Start of INPUT DATA

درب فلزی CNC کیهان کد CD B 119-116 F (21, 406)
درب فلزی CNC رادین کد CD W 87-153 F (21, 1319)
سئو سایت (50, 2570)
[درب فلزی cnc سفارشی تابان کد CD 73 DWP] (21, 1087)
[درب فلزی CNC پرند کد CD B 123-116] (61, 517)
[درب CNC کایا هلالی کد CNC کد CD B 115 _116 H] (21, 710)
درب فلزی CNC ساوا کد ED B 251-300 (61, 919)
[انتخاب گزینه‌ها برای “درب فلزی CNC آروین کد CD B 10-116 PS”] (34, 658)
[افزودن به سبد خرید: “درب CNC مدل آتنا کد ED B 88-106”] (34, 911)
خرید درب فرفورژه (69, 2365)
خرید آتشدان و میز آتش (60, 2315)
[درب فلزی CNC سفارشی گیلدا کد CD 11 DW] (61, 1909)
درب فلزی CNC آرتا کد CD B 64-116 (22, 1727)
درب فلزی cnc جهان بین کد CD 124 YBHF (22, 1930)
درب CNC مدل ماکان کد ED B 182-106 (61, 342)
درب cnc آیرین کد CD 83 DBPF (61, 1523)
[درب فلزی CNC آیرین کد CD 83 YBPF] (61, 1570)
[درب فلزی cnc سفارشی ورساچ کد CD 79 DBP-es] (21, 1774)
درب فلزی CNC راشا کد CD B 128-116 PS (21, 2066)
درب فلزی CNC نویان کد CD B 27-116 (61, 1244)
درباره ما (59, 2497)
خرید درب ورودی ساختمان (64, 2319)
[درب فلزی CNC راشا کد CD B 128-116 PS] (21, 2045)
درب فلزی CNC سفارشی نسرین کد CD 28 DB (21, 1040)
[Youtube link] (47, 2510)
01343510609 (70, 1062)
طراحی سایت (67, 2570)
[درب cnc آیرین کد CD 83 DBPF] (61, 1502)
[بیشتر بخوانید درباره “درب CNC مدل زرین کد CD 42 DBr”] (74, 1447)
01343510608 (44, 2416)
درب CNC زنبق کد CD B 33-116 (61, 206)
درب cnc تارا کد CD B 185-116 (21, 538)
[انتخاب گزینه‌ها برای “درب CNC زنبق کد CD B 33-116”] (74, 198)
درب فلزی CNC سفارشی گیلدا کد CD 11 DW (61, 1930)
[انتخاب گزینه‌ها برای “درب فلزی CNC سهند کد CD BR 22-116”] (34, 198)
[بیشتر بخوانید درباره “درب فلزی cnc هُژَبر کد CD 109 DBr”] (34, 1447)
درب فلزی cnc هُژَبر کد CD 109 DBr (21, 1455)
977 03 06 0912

End of INPUT DATA

Lines above that have "گیلدا": copy each of them.

EXPECTED ANSWER —
[درب فلزی CNC سفارشی گیلدا کد CD 11 DW] (61, 1909)
درب فلزی CNC سفارشی گیلدا کد CD 11 DW (61, 1930)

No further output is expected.